While looking for ways to improve procurement processes and make them more impactful on the bottom line, it’s essential to monitor three existing quality and delivery KPIs continuously. While there are several KPIs companies use, all of them important, these three will give you a distinct window on receipt of goods, their quality and alert you to whether you are using the night vendors, and they are doing right by you.
KPI #1: Supplier Defect Rate
Supplier defect rate is used to evaluate a supplier’s individual quality. Measuring supplier defect rates and breaking them down based on defect type will offer actionable insights into how quality-conscious, trustworthy and reliable a supplier is and how they can perform to contract.
Supplier defect rate = Number of substandard products/Total number of units tested.
The defect rate can also be determined by dividing the number of defective orders into the total number of orders. Based on the specifications for the product, there are many ways to measure defect rates—from observation to analysis– that tests a percentage of items received. Of course, there could be a 100% test rate if the product is safety critical.
Typically, acceptable quality levels (AQL) represent the worst-case quality level that can be tolerated. The lower the level, the more rigid the specifications. Incoming parts/products are usually tested at random, and if the number of defective items is below the predetermined amount, there is an acceptable quality level (AQL). Defects usually fall under critical flaws that can cause injury or harm, significant faults that could result in failure, and minor imperfections that differ from specifications but don’t necessarily affect the usability of the part/product. Rejects will be reviewed to determine what is causing the defects.
KPI #2: Supplier Lead Time
Supplier lead time starts when the supplier receives an order and when the order is shipped. This is a critical metric regarding stock levels and inventory management. Having a handle on lead time helps the company predict sales and maintain smooth and efficient operations.
By monitoring this KPI:
- Companies can see what, exactly, affects lead time, including production processes.
- Inventory management will be more efficient (if ordering, estimating, and lead times are appropriately maintained).
- The number of suppliers will be significant in estimating delivery times and avoiding stocking excess inventory effectively. Establishing a lead schedule and monitoring it consistently helps keep shipping/receiving costs in line and lead times reduced
As we are painfully aware, it is impossible to predict unavoidable delays caused by major unexpected issues. Maintaining a backup supplier can potentially help when faced with these challenges. Lead times also depend on proper inventory management KPIs.
KPI #3: Vendor Availability
This KPI helps establish the level of reliability an organization can place on a specific vendor. It is measured by the ratio of the number of time items available on a vendor’s side to the number of orders placed with the supplier. Vendor availability can also measure the vendor’s capacity to respond to emergency demands.
Vendor relationships are critical to success, and managing these relationships is an integral part of the strategy. When working with multiple vendors, the complexity of sheer numbers can overshadow proper management. This availability KPI refers to the number of times goods are available to the supplier, or the total number of orders placed.

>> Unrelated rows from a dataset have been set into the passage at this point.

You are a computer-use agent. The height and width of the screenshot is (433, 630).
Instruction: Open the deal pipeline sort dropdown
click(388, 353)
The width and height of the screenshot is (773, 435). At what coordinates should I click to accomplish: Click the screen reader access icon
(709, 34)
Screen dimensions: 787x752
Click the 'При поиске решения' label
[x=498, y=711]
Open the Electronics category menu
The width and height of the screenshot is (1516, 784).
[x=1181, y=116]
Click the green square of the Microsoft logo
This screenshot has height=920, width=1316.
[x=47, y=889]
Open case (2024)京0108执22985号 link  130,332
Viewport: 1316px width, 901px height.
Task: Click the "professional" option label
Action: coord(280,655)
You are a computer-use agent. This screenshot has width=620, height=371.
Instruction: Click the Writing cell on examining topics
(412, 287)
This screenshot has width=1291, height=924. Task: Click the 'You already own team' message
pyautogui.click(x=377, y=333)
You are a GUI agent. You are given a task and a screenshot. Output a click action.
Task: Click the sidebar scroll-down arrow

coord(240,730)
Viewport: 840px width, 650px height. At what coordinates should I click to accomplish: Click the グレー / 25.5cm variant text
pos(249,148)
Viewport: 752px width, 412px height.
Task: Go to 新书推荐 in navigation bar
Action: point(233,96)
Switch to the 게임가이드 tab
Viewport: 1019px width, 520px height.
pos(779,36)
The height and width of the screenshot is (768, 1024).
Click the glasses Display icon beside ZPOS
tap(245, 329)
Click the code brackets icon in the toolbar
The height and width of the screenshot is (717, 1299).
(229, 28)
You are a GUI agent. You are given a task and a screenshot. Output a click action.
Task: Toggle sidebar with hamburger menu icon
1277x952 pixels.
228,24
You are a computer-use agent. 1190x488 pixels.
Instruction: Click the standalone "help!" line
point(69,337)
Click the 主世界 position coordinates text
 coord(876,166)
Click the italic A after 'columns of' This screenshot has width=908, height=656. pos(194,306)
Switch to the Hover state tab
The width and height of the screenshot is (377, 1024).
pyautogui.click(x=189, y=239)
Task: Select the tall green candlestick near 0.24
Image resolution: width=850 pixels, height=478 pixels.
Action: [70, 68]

Knowing that a vendor can provide the goods or services you require when necessary is critical for overall efficiency- 90% or more availability can ensure an uninterrupted supply chain.
How Procurement KPIs are Changing
KPI measurements and tracking is increasingly going digital. Many cloud-based tools are available to help, enabling procurement professionals to spend more time analyzing and reacting to the data obtained. These cloud-based digital procurement solutions to measure KPIs, in addition to providing actionable insights, will mitigate risks and potentially increase profitability.